Hizbut Tahrir Tolak Pemerintahan Sekuler
Sabtu, 11 September 2004 | 10:47 WIB
TEMPO Interaktif, Jakarta: Hizbut Tahrir Indonesia (HTI) berdemonstrasi menolak pemerintahan sekuler, Sabtu (11/9) pagi. Demonstrasi yang diikuti sekitar 500 massa, dilakukan di Bundaran Hotel Indonesia.
Massa yang hadir membawa spanduk dan pamflet-pamflet yang berisi pernyataan sikap mereka, antara lain berbunyi "Syari'ah dan Khilafah Rahmat Bagi Semua", "Tolak Kekerasan dan Kepemimpinan Sekuler."
Dalam pernyataan sikapnya, juru bicara HTI Muhammad Ismail Yusanto mengatakan, pelaksanaan syariat Islam dalam aspek politik sosial, ekonomi dan pendidikan hanya mungkin dilakukan oleh sebuah negara.
"Di sinilah arti penting keberadaan sebuah negara untuk menyukseskan pelaksanaan syariat Islam," ujar Ismail. Karena itu, menurutnya, dalam memilih kepala negara setiap muslim harus melihat syarat-syarat yang dimiliki. Yakni muslim, laki-laki, baligh, berakal, adil (konsisten menjalankan aturan Islam), merdeka, dan mampu melaksanakan amanat.
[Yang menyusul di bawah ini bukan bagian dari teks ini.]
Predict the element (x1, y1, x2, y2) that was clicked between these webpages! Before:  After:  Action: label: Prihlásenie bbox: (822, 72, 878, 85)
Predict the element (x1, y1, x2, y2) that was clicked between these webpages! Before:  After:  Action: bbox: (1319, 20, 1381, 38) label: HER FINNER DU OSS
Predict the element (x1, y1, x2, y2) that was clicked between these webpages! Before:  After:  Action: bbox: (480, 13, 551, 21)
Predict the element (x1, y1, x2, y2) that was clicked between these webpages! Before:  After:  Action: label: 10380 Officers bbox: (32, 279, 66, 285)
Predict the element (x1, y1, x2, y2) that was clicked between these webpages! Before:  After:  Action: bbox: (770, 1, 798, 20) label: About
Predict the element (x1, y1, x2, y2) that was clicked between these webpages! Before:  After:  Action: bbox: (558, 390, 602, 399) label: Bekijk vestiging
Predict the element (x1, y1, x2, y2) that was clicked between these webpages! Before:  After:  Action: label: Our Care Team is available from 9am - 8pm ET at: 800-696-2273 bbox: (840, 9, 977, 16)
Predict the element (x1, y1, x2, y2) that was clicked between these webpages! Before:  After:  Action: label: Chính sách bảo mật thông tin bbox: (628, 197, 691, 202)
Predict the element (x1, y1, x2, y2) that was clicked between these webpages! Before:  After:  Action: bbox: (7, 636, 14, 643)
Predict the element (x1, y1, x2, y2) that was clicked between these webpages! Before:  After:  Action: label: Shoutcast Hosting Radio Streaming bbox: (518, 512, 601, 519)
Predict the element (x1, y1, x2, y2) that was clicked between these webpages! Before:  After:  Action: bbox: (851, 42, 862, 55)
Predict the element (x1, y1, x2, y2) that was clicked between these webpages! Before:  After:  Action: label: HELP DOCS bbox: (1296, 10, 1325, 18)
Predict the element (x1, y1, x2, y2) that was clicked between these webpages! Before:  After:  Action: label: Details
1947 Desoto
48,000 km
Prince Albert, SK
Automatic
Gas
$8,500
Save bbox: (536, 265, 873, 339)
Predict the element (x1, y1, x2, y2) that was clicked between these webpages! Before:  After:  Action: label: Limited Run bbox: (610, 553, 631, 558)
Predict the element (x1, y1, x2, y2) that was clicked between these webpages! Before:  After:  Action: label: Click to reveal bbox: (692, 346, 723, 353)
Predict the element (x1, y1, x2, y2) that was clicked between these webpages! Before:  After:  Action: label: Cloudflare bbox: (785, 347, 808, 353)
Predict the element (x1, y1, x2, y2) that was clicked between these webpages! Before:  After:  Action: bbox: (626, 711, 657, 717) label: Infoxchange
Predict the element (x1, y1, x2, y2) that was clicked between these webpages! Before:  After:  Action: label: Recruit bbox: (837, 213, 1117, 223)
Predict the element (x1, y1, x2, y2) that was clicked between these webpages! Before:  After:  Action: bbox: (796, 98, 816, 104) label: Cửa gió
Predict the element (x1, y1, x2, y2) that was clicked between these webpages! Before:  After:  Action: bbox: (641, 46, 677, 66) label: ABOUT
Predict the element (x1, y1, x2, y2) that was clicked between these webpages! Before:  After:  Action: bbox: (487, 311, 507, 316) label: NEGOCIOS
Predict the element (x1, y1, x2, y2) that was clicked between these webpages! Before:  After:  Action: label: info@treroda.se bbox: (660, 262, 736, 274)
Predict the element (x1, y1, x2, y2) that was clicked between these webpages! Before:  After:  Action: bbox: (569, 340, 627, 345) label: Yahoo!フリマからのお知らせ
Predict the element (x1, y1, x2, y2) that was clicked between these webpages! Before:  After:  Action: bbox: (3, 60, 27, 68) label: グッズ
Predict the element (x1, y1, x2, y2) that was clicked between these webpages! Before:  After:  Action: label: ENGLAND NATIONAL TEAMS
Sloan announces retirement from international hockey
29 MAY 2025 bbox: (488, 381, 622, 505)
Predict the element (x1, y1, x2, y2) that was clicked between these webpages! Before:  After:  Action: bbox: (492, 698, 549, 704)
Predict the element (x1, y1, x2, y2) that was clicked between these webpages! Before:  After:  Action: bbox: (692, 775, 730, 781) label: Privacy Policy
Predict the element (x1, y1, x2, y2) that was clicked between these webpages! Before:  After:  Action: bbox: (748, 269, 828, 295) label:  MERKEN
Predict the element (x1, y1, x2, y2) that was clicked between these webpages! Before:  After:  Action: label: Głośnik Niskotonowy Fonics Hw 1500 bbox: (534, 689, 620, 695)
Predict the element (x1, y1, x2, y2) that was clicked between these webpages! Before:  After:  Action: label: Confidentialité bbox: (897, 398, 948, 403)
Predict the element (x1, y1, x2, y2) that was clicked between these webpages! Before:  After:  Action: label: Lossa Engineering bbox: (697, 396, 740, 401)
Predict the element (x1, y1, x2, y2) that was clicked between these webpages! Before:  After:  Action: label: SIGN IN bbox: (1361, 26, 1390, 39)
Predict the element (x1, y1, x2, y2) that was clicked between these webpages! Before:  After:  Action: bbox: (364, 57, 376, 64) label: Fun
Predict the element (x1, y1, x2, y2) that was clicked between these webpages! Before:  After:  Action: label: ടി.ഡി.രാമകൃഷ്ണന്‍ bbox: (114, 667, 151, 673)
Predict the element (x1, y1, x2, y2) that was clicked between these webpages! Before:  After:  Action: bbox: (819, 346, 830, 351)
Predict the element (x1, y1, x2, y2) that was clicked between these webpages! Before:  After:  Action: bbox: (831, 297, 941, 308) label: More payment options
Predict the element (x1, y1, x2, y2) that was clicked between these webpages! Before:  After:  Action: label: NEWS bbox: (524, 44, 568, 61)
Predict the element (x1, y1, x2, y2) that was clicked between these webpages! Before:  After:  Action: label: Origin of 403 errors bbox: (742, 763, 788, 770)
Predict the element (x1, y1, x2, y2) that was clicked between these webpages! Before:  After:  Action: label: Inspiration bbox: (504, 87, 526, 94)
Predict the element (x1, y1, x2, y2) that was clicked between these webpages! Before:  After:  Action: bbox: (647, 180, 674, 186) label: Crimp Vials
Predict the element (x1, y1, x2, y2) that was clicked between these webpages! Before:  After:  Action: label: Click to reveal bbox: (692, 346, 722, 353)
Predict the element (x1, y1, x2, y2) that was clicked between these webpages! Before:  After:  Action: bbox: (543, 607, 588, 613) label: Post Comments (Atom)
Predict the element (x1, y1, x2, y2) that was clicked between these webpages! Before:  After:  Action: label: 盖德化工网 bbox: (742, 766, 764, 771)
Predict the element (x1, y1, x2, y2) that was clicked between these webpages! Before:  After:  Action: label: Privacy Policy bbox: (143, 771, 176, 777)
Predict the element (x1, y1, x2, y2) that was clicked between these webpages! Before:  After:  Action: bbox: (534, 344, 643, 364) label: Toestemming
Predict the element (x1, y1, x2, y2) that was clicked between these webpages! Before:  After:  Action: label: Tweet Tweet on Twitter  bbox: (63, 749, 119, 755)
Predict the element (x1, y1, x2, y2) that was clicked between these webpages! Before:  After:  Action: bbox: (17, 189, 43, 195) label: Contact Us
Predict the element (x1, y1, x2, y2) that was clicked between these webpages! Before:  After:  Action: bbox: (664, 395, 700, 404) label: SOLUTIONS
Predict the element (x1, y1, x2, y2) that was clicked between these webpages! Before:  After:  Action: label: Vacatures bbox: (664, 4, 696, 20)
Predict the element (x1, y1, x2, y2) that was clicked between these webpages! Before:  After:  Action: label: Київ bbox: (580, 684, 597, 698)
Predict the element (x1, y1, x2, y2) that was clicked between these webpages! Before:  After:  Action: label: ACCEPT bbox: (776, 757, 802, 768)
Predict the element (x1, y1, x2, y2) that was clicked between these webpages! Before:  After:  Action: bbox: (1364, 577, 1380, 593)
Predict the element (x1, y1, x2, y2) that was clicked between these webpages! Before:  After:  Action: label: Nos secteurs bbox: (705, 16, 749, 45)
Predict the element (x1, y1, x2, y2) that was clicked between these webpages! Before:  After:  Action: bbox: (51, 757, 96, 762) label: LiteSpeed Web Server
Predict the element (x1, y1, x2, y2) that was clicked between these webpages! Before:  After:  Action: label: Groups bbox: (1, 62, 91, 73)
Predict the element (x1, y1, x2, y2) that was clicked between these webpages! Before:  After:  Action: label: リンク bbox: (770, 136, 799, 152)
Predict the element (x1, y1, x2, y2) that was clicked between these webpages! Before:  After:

Pada kesempatan itu, HTI juga memberikan pernyataan sikapnya atas bom di Kedubes Australia di Kuningan, Kamis (9/9) lalu. Mereka mengutuk pelaku peledakan bom dan menyatakan bahwa syariat Islam dengan tegas melarang membunuh orang yang tak berdosa dengan motif apapun.
HTI juga menyerukan kepada semua pihak, khsusunya media massa dan kepolisian untuk bersikap hati-hati menanggapi spekulasi yang mengaitkan bom kedubes Australia dengan kelompok gerakan Islam.
Hadir pula dalam demonstrasi itu mantan Ketua Partai Bulan Bintang Ahmad Sumargono. Dalam orasinya, Sumargono mendukung penolakan pimpinan sekuler di negeri ini. Ia juga menyerukan agar negara-negara sekuler, khususnya Amerika Serikat, menghentikan aksi terornya terhadap umat Islam. "Kalau mau hentikan bom di Indonesia, Amerika harus hentikan teror di Palestina dan Irak," ujar Sumargono.